The n_neighbors parameter controls the size of the local neighborhood used for manifold approximation; smaller values emphasize fine-grained local structure, while larger values capture more global patterns.
The min_dist parameter determines how tightly UMAP packs points together in the low-dimensional embedding—lower values produce more compact clusters, whereas higher values yield smoother, more diffuse representations.
Each combination was evaluated using a multinomial logistic classification probe trained on the resulting embeddings to measure downstream classification accuracy.
The heatmap below visualizes test accuracies over the (n_neighbors, min_dist) grid, with the optimal configuration highlighted.
UMAP achieved its best downstream accuracy with a neighborhood size of 25 and min_dist of 0.3, striking a balance between local continuity and global manifold preservation.
The 2D embedding visualized below corresponds to the tuned hyperparameters from the grid search.
The result shows well-separated clusters corresponding to different digits.
In a purely unsupervised setting, I find UMAP's 2D representations the most interpretable so far — we see clear grouping of the digits 0, 1, 2, and 6,
along with merged groupings of digits {4, 9, 7} and {3, 8, 5},
which makes intuitive sense since the MNIST hand-drawn digits often exhibit ambiguity between these shapes due to handwriting variation.
The autoencoder was implemented as a simple two-layer feedforward network with a linear bottleneck layer, trained to minimize reconstruction error using mean squared loss. Unlike the previous manifold learning methods, the autoencoder is an explicit reconstruction-based approach that learns a nonlinear mapping to compress and reconstruct the input data. Given computational constraints, no hyperparameter tuning was performed—training was limited to 200 epochs on CPU with a fixed latent dimensionality of two for visualization.
The training curve below shows a rapid decrease in reconstruction loss over the first 50 epochs, followed by stable convergence near 0.5 MSE, indicating consistent learning and a well-behaved optimization process.

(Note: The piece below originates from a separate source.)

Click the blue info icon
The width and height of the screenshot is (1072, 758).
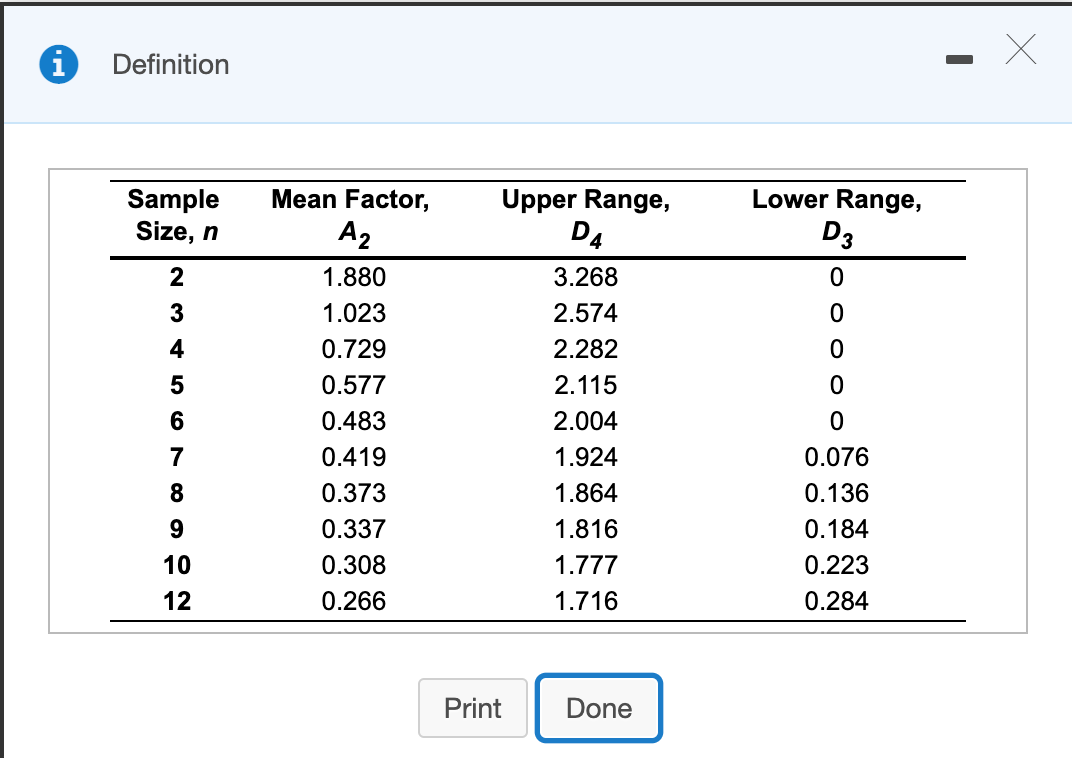(x=59, y=64)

The 2D latent representation learned by the encoder is shown below. Although the model was not explicitly optimized for class separation, the visualization reveals some degree of structure in the latent space, with several digits forming partially distinct clusters. However, compared to methods like t-SNE or UMAP, the separation is less pronounced, as the objective focuses purely on reconstruction fidelity rather than neighborhood preservation.
Across all dimensionality reduction methods evaluated, the MNIST digit patterns clearly exhibit nonlinear structure. Linear techniques such as PCA and ICA failed to produce meaningful separability in the low-dimensional space, while nonlinear manifold learning methods—particularly UMAP and t-SNE—revealed well-defined digit groupings.
Among these, UMAP achieved the best overall performance. Visually, it produced the most distinct clusters with clear local neighborhood preservation: digits such as 3, 5, and 8 were grouped closely together due to their shared curvature and shape, while more isolated digits such as 0 and 1 were mapped far apart. This demonstrates UMAP's strong balance between separability and interpretability—it preserves meaningful local manifold relationships while still maintaining a globally coherent embedding structure. It is evident that UMAP (2D representation) provides the best single plot visual summary of the data.
Quantitatively, this conclusion aligns with the Adjusted Rand Index (ARI) evaluation using K-means clustering on the 2D embeddings of the tuned models. UMAP achieved the highest ARI (approx 0.51), followed closely by t-SNE (approx 0.47), while spectral methods, kernel PCA, and linear techniques lagged far behind. These results confirm that nonlinear embeddings capture the intrinsic geometry of the MNIST data far more effectively than linear transformations, making UMAP the most suitable choice for this dataset and for similar high-dimensional pattern recognition problems.